→ TASK PROMPT
The word "computer" marks the lines to find; copy every such line from the data below.

→ WORKING DATA
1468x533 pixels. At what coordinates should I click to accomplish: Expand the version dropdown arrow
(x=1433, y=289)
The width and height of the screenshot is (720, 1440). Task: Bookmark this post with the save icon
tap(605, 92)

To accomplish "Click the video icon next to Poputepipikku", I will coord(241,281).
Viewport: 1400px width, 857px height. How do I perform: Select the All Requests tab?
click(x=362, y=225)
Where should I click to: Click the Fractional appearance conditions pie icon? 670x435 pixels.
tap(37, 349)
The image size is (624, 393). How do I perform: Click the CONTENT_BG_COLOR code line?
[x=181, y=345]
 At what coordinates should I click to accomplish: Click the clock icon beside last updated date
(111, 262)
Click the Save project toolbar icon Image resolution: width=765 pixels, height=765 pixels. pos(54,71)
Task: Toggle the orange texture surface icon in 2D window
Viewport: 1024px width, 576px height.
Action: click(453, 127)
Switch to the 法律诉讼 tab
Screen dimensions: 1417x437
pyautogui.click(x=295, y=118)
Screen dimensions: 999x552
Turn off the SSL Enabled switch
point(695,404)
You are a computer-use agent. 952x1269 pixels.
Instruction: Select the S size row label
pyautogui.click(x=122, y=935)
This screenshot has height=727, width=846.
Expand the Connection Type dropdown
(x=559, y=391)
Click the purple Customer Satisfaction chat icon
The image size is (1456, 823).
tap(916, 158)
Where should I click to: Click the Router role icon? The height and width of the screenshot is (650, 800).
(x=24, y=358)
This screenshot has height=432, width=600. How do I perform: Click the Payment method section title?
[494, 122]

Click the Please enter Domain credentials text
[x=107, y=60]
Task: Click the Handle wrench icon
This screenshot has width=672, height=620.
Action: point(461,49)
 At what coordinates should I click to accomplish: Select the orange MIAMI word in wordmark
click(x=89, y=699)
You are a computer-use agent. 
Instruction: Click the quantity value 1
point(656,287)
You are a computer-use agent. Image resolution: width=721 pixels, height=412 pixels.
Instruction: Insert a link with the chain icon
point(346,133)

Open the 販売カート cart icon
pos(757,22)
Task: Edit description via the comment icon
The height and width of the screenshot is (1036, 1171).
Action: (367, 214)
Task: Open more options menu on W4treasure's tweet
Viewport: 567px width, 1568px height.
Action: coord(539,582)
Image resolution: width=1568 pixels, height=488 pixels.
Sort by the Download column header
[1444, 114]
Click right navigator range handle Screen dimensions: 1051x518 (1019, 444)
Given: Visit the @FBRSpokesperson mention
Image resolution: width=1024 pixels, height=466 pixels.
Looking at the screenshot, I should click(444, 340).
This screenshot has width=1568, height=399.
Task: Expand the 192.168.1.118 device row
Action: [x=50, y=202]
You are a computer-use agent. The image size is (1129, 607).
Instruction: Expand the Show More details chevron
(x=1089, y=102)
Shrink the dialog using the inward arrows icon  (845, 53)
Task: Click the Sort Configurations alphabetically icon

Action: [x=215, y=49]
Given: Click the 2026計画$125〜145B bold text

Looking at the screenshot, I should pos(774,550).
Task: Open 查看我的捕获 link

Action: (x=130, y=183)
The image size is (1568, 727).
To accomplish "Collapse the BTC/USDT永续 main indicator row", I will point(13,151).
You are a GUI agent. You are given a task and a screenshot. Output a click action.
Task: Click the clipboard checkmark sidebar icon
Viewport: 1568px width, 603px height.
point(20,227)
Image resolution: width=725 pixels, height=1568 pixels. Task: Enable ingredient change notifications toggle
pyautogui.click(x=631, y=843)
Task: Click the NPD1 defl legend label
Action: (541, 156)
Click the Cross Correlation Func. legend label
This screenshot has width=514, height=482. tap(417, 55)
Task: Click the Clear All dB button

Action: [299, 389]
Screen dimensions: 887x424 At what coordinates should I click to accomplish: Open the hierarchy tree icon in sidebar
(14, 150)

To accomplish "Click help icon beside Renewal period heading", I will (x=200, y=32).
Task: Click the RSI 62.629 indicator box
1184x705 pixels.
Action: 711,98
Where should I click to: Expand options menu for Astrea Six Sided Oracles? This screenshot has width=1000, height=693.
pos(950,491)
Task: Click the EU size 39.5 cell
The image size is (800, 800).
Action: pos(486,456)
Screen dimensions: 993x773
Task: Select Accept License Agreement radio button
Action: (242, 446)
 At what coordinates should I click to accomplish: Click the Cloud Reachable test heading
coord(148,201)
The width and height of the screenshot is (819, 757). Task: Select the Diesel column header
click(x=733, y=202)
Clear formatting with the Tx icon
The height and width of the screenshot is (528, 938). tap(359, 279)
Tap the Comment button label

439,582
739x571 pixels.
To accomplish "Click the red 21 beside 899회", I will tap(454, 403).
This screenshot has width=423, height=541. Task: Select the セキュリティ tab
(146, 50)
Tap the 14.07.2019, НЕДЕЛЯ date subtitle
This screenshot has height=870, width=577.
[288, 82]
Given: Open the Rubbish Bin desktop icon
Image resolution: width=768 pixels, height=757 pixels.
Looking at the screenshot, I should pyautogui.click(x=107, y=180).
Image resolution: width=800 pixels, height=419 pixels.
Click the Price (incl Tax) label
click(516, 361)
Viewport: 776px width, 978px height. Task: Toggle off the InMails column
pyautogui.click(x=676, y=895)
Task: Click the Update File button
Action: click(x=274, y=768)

→ EXERCISE OUTPUT
You are a computer-use agent. 952x1269 pixels.
You are a computer-use agent. 
You are a computer-use agent. Image resolution: width=721 pixels, height=412 pixels.
You are a computer-use agent. The image size is (1129, 607).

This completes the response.